First, he spoke about the NHS, saying:

I’ve been a doctor working in the NHS for 10 years now. I’ve watched it degrade over the time since I’ve graduated from chronic underfunding. They say they’re putting more money in, but it doesn’t keep up with demand.

So when I’m seeing your mum and your dad in the corridors because there’s no beds, and I’m having to apologise because they’re not getting the service when they’re having a heart attack. The hospitals are already full in August, I don’t know what’s going to happen this winter.

Figures released on 14 November support the doctor’s account. England’s A&E departments produced their worst waiting times on record in October. The target is for 95% of patients who attend A&E to receive treatment or admittance within four hours. Hospital A&E units only managed 74.5% in October. Performance of A&Es overall, which includes walk-in centres and urgent care centres, sat at 83.6%. Both are record lows since targets were introduced in 2004.

In a press release, GMB national officer Rachel Harrison said:

The devastation of our health service is an avoidable tragedy and the direct result of ten years of Conservative cuts.

Boris Johnson also refused to rule out further privatisation of the NHS in a recent interview. Meanwhile, numerous discussions between UK and US officials on drug pricing in any post-Brexit trade deal have fuelled concerns that for-profit pharma companies could charge the NHS much more for drugs under a Conservative-led government.

Issue number two

Secondly, the doctor raised the climate crisis:

We’re out of the time of projections and wondering whether it’s happening, we’re watching it happen now. We’re in the sixth mass extinction on this planet. It’s not projections, we’re counting species going extinct.

Indeed, in 2017, scientists reported that the “biological annihilation” of wildlife over the past few decades has triggered the world’s sixth mass extinction event. In October 2018, the World Wildlife Fund reported that human activity was responsible for 60% loss of diversity of vertebrate animals between 1970-2014. More recently, the UN warned that:

1 million animal and plant species are now threatened with extinction, many within decades, more than ever before in human history.

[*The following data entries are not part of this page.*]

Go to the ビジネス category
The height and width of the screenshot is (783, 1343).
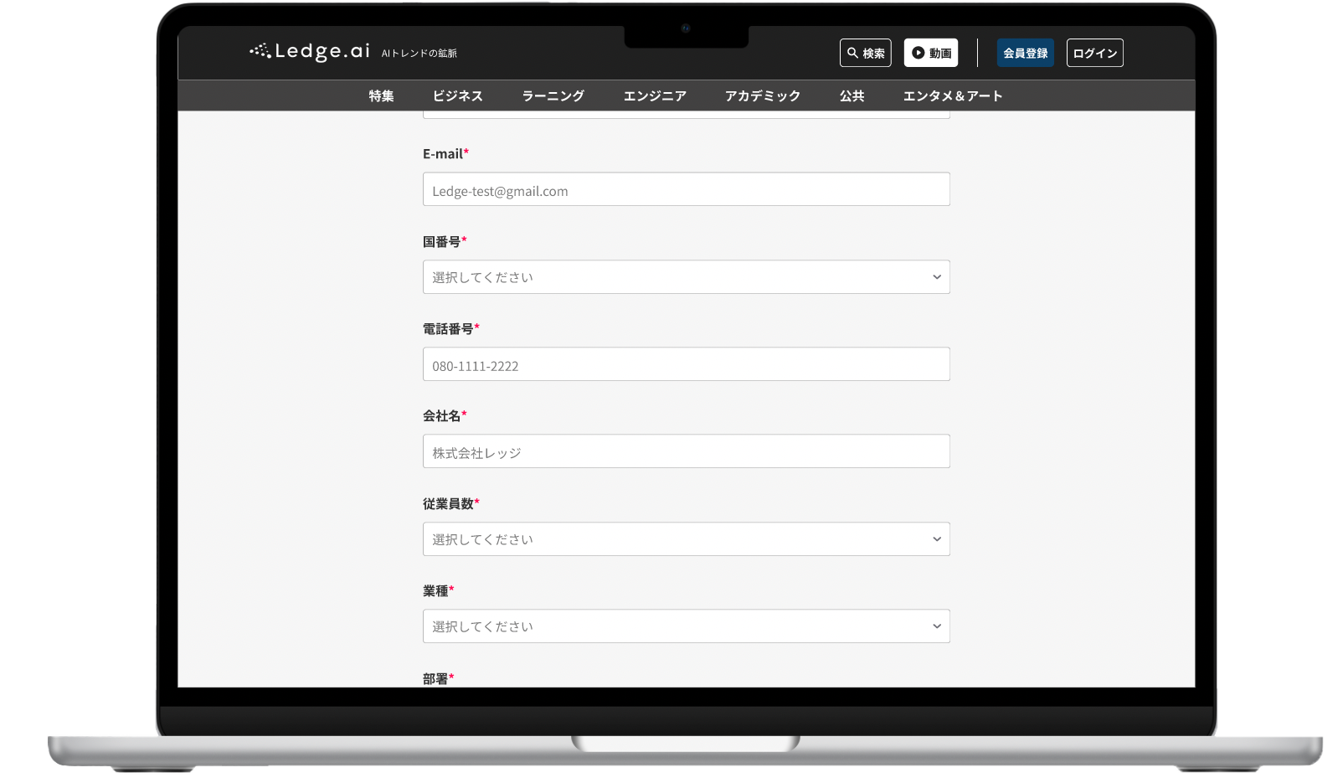(457, 96)
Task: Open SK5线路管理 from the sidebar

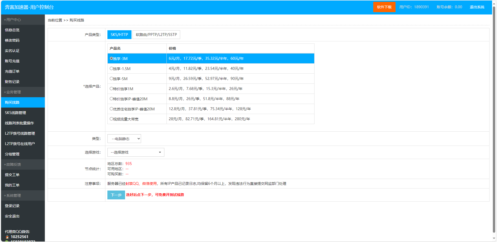Action: point(15,113)
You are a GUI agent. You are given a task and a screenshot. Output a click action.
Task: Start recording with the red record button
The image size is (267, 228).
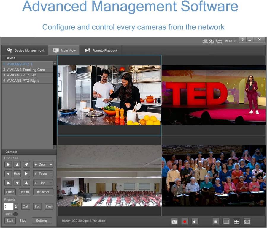click(x=185, y=221)
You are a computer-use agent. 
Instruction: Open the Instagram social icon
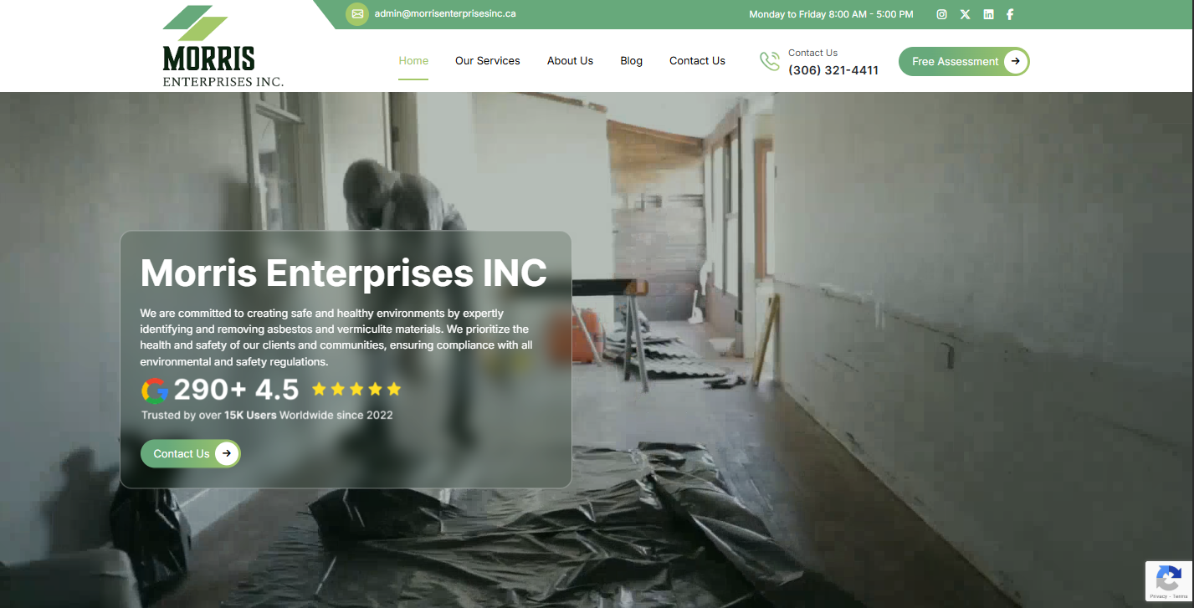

Furthermore, the Intergovernmental Panel on Climate Change (IPCC) released its climate report in October 2018. It concluded that global warming must be kept to 1.5°C at the most, half a degree hotter than right now, if we’re to limit the most severe effects of climate change. The UN said we had 12 years, until 2030, to change our ways enough to limit warming to that level.

Clear as day

As the doctor argued, the climate crisis is already here with regular and vicious wildfires, floods, hurricanes, tsunamis, and droughts. And there are multiple animal extinctions year on year. Clearly, we’re also seeing a crisis in the health service.

The doctor asked travellers to think about these critical issues in the election. “We can’t go on in the way that we are”, he said. That’s the choice facing voters. Whether to vote for the Conservatives: the creators and disciples of a system that has helped to bring us to this ghastly point in our NHS and planetary history. Or whether to back a party, Labour, which is promising change.